- Bernhard in 1955

= Lucian Bernhard =

German artist

Lucian Bernhard (born Emil Kahn, March 15, 1883 - May 29, 1972) was a German graphic designer, type designer, professor, interior designer, and artist during the first half of the twentieth century.

==Career==

Bernhard's attention-grabbing poster for Priester matches (c. 1906). (Note: Different sources give 1905 or 6.) Bernhard reduced advertising to a minimal picture and a wordmark in wobbly bold lettering. The style became very influential.

Bernhard was influential in helping create the design style known as Plakatstil (Poster Style), which used reductive imagery and flat-color as well as Sachplakat ('object poster') which restricted the image to simply the object being advertised and the brand name. He was also known for his designs for Stiller shoes, Manoli cigarettes, and Priester matches.

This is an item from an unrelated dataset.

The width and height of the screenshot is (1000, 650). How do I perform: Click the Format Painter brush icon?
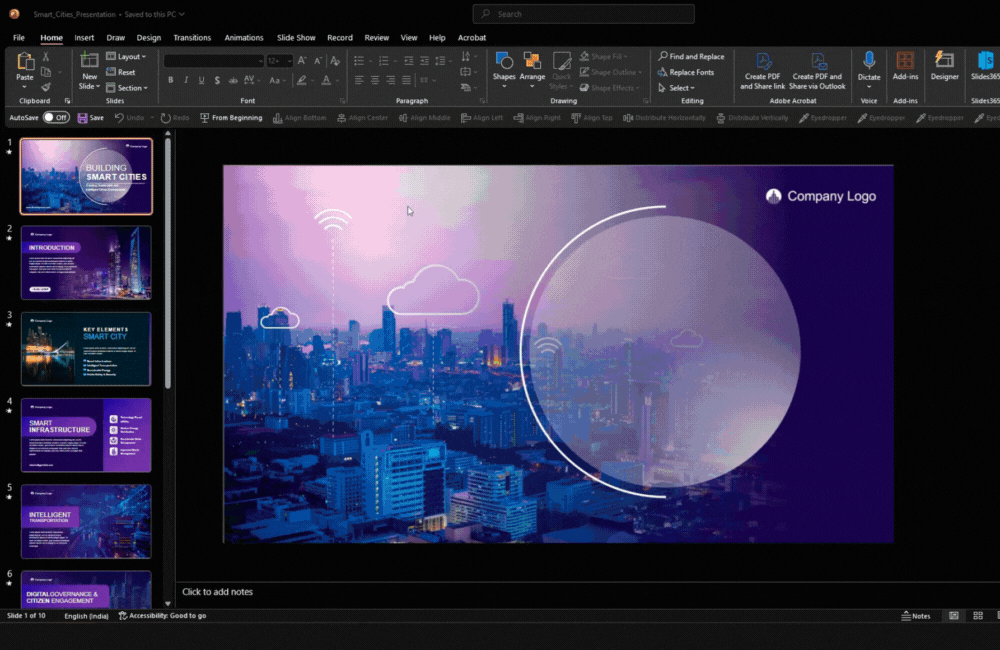coord(46,87)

Though he studied briefly at the Akademie in Munich, he was largely self-taught. He moved to Berlin in 1901 where he worked as a poster designer and art director for magazines. Around the beginning of World War 1, Bernhard, among other artists, contributed greatly to instilling support for the war effort in German civilians through propaganda. His posters, following Plakatstil, allowed for a clear and direct message to the audience that bolstered nationalism through depictions of the current enemy in a "them versus us" mentality. In 1920, he became a professor at the Akademie der Künste until 1923, when he emigrated to New York City. In 1928, he opened the Contempora Studio with Rockwell Kent, Paul Poiret, Bruno Paul, and Erich Mendelsohn where he worked as a graphic artist and interior designer. In Germany, Bernhard's typefaces were initially favored by the Nazi Party, but were later banned under the mistaken assumption that he was Jewish (largely due to his Jewish-sounding birth name). Later in life, Bernhard worked primarily as a painter and sculptor until his death on May 29, 1972.

==Personal life==
Emil Kahn was born in Cannstatt, now a district of Stuttgart, Germany, on March 15, 1883. He changed his name to Lucian Bernhard in 1905. His first name is often spelled Lucien.

Lucian Bernhard was the father of the photographer Ruth Bernhard.